Comment réussir à profiter un peu des attractions pour adultes lorsqu'on voyage avec de jeunes enfants?

Partir en groupe, comme nous l'avons fait. Les plus peureux restaient avec les enfants, tandis que les plus téméraires criaient à mort dans la Tour de la terreur Twilight Zone (mon meilleur manège à vie!) et dans le Rock'n'Roller Coaster, des montagnes russes qui passent de 0 à 100 kilomètres heure... en deux secondes!

Nous avons aussi utilisé les services de garde de Disney. Je pensais bien qu'Antoine ne voudrait jamais mettre les pieds dans une garderie, durant ses vacances... de la garderie. Erreur! À la vue des tonnes de jouets qui remplissaient la pièce, il n'a pas hésité.

Plusieurs hôtels offrent ce type de service. Il en coûte 10 $US de l'heure et le souper est fourni. Seul hic: les éducatrices ne parlent pas français. Mais elles nous ont laissé un numéro de téléphone, en cas de problème.

Il existe d'autres activités qui n'acceptent que les enfants... façon détournée de «vendre» aux petits deux heures de gardiennage au milieu de la journée.
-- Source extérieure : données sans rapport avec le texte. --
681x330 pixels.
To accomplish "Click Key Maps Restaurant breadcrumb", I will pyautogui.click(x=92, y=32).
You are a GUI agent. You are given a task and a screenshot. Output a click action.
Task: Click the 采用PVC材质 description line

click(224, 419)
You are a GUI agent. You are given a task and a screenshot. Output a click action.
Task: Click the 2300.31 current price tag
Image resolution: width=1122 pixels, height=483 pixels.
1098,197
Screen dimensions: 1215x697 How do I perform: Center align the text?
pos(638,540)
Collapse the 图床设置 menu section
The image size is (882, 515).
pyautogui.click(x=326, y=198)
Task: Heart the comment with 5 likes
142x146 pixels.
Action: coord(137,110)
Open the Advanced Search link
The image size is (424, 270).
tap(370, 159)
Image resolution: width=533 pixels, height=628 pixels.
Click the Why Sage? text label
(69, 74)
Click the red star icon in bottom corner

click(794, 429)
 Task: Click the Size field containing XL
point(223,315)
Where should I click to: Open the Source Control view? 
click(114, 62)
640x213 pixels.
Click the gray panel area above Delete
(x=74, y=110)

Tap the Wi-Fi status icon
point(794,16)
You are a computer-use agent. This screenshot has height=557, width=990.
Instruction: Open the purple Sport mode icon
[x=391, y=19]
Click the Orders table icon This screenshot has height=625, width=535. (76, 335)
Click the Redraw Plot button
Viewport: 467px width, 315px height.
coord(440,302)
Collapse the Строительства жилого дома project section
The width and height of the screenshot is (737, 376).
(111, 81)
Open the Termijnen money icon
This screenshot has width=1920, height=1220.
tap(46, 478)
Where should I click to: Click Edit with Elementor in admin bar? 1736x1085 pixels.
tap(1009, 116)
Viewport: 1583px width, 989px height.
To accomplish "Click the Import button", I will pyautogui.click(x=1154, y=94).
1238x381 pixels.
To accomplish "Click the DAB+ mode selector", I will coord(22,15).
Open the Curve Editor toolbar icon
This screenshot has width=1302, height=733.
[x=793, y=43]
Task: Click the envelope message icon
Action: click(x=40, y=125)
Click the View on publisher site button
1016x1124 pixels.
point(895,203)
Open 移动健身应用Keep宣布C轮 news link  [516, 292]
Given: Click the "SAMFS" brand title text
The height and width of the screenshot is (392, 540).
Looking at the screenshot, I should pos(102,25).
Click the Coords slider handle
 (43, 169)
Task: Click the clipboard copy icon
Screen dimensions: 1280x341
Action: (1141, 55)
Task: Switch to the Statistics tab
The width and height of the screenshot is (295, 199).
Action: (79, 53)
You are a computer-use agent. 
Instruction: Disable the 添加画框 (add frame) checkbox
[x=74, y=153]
Les nôtres ont participé à une expédition de pirates (28,17 $US). Sur un bateau plateforme, ils ont cherché les morceaux d'une carte au trésor. Tricherie, mensonge, astuces pour ne pas partager le trésor: les gardiennes-pirates présentaient de curieuses valeurs pour divertir les enfants. Mais bon. Antoine a vraiment embarqué: il s'est même déguisé en pirate, de retour à Montréal, pour l'Halloween.